## Votre objectif
Recopiez mot pour mot le passage du texte ci-dessous sur la correspondance de Freud, depuis « Freud a créé » jusqu'à « division, disjonction, désajointement. ».

## Extrait choisi
+++

Correspondance de Freud

Freud a créé la psychanalyse. « Moïse a créé le Juif ». 
À les faire correspondre, l’écriture de ces phrases (la deuxième cite une lettre de Sigmund Freud) pose question.
Ainsi, correspondance: « Répondre-avec », je pourrais inventer « répondance » comme ne pas cesser de se répondre. Mais, si l’on ne cesse de se répondre, c’est qu’on ne tombe jamais d’accord. Ainsi « correspondance » signifie: différence, écart, division, disjonction, désajointement.
Le 30 septembre 1934, Sigmund Freud, dans une lettre à Arnold Zweig, écrit: « En face des nouvelles persécutions on se demande de nouveau comment le Juif est devenu ce qu’il est et pourquoi il s’est attiré cette haine éternelle. Je trouvais bientôt la formule. Moïse a créé le Juif, et mon travail reçut le titre: L’homme Moïse, un roman historique. » 

C’est évidemment le même Sigmund Freud qui a inventé la psychanalyse. Aussi on comprendra qu’en écrivant cette phrase selon laquelle Moïse a créé le Juif, et parce qu’il a donné naissance à la psychanalyse, Freud est encore en train d’inventer la psychanalyse. Chaque mot qu’il trace est invention de la psychanalyse.

+++

## Données enregistrées

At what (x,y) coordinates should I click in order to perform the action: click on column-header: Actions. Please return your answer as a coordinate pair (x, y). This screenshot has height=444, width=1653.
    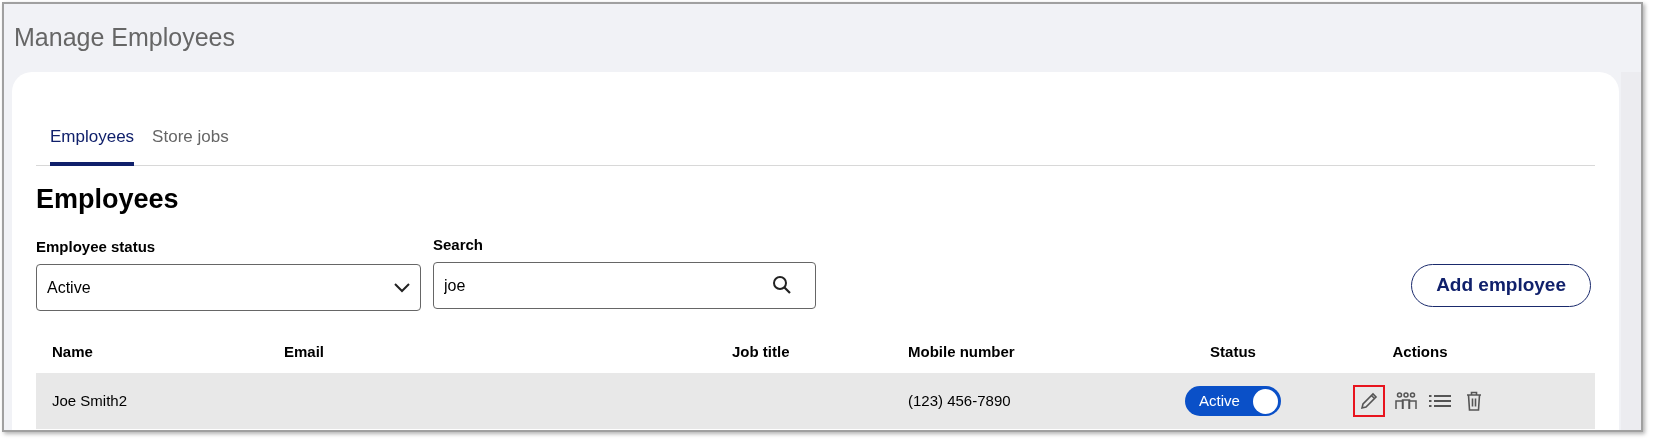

+++

## Réponse finale
Freud a créé la psychanalyse. « Moïse a créé le Juif ». 
À les faire correspondre, l’écriture de ces phrases (la deuxième cite une lettre de Sigmund Freud) pose question.
Ainsi, correspondance: « Répondre-avec », je pourrais inventer « répondance » comme ne pas cesser de se répondre. Mais, si l’on ne cesse de se répondre, c’est qu’on ne tombe jamais d’accord. Ainsi « correspondance » signifie: différence, écart, division, disjonction, désajointement.